Background. Tuberculosis (TB) remains a high burden infectious disease worldwide. Mycobacterium tuberculosiscomplex (MTBC) is the etiological agent of TB. Research Gap. TB burden is majorly linked to development of drug resistant strains. Thus, there is urgent need for close surveillance of MTBC circulating in a given region like Western Kenya for treatment of TB. Aim. To determine the proportion of MTBC species, strains and genetic diversities in circulation in an HIV/AIDS prevalent regions especially in Western Kenya. The clinical MTBC isolates were collected from Moi Teaching and Referral Hospital (MTRH) at Eldoret-Kenya during 2013-14. All clinical MTBC isolates were confirmed by the gold standard method (i.e. Lowenstein-Jensen medium culture) before inclusion in the investigation. Methodology. A 12-loci of Mycobacterium Interspersed Repetitive Units-Variable Number Tandem Repeats (MIRU-VNTR) genotyping was performed to determine the circulating species/strains of MTBC using www. MIRU-VNTRplus web platform. Allelic diversity was calculated using the Hunters-Gaston Diversity Index (HGDI). Results. The species M. tuberculosis, M. bovis, M. africanum, M. pinnipedii, M. microti, M. caprae and M. canettiwere identified in the MTBC population. These strains were found in the Beijing, Latin American Mediterranean, Uganda 1/2, East African Indian, Ilama, West African 1/2, Harlem, URAL, Ghana, Seal, Cameroon and Vole etc. regions of Western Kenya. Notably, some isolates had unknown (new/unassigned) species. The strains were grouped into nine clusters with a clustering rate of 31.18% and a high allelic diversity index of 0.53 was observed. Conclusion. The present findings suggest that there is an urgent need for more awareness among healthcare and stakeholders on the existence of foreign MTBC species/strains in Kenya.
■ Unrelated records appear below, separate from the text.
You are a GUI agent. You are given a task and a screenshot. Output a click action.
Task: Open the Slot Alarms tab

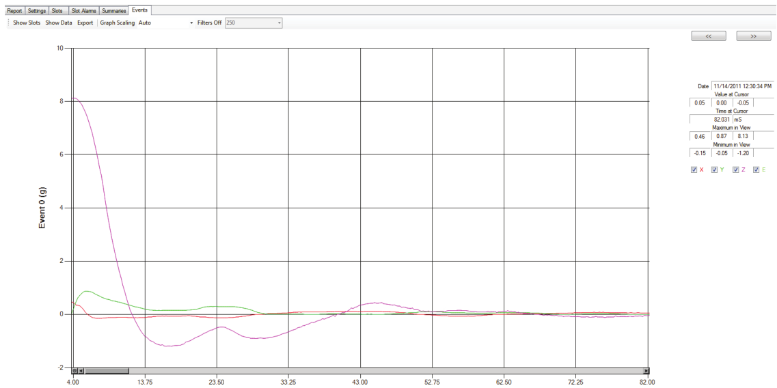83,10
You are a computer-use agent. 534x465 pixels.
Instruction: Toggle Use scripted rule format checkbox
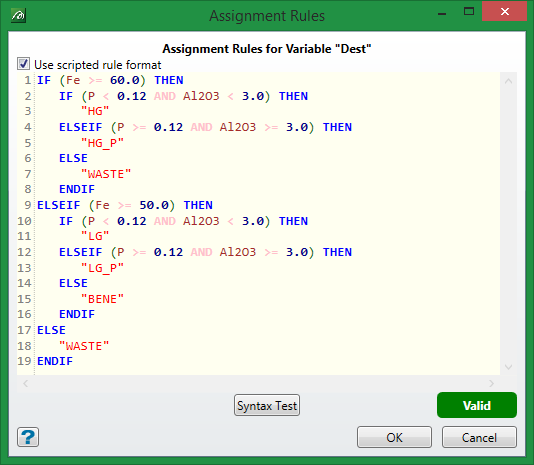tap(23, 64)
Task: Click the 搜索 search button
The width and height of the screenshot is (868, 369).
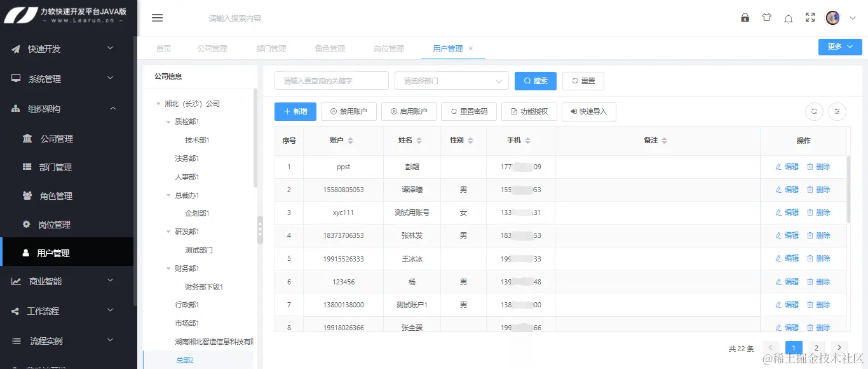Action: click(x=535, y=80)
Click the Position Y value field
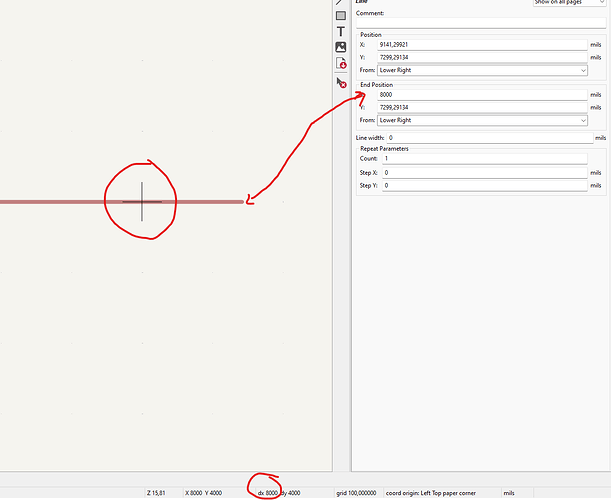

Furthermore, 12-loci MIRU-VNTR may not be suitable for the surveillance of MTBC strains in the circulation in Kenya. Thus, high-resolution techniques i.e., Whole Genome Sequencing needs to be adopted to resolve the genetic diversity to establish evolutionary trends for future and archived samples. This knowledge will be crucial in restraining TB, giving insights into new drug development, and prevention, control, and treatment strategies of TB.